Monday, June 9, 2014

Decoding the disciplines

Pace, David and Joan Middendorf (eds). Decoding the disciplines: helping students learn disciplinary ways of thinking. San Francisco : Jossey-Bass, 2004. http://elibrary.mel.org/record=b13103784

This book is about:
  1. identifying disciplinary "bottlenecks" 
  2. examining the steps experts take to solve these problems
  3. demonstrating (explicitly modelling) the tasks
  4. generating exercises for students to practice the skills & get feedback--scaffolding the tasks from application to synthesis, & simple to more complex
  5. gauging student understanding & assessing mastery.
I think that "bottlenecks" are quite similar to "threshold concepts" (Meyer & Land).
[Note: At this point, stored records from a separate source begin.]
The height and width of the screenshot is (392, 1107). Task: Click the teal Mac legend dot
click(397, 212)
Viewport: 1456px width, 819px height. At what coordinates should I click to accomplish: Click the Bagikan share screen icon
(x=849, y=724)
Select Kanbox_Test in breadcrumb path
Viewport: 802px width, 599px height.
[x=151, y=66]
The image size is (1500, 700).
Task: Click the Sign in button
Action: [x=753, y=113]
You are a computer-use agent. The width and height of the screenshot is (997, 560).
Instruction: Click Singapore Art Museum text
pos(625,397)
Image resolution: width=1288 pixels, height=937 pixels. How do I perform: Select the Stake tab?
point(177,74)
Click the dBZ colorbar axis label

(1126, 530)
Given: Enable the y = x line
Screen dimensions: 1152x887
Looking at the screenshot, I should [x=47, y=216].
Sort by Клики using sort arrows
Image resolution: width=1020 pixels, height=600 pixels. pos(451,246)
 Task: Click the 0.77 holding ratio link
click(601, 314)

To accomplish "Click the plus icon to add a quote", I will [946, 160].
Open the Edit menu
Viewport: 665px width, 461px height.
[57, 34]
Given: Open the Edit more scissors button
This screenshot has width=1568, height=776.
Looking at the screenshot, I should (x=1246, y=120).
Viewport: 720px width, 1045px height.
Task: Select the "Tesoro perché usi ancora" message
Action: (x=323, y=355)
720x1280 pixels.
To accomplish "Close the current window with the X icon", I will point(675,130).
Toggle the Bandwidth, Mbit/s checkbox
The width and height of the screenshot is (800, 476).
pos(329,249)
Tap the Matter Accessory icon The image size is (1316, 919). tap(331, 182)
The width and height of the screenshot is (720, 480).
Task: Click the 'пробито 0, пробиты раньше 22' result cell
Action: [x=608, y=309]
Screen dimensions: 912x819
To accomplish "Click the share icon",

In chapter 6, "Learning to Use Evidence in the Study of History" (pp. 57-65), students learn to:
  • recognize evidence
  • use imagination to project themselves into the story (developing a personal viewpoint which incorporate emotional responses)
  • use specific details to support their position within the broader historical context (communities & cultures)
  • & raise questions. 

The authors (Valerie Grim, David Pace, Leah Shopkow) frame writing history in terms of detectives collaborating with prosecutors to assemble evidence & produce compelling arguments which include individual motivations & larger societal context.

This is how I would apply practice to Photography:
  1. Students learn to find images & describe them based on the techniques depicted in their textbook.
  2. Students make images & describe the elements they tried to include.
  3. Students examine their own images for these elements--if not present, make new images. If present, write their unique vision = interpretation of the elements/techniques with their underlying intentions (story).
I think this is the intention of GVSU's photo program, but how is it practiced in courses? Are the assignments effective? Do they build on one another? Does student performance improve? What evidence shows this, if so?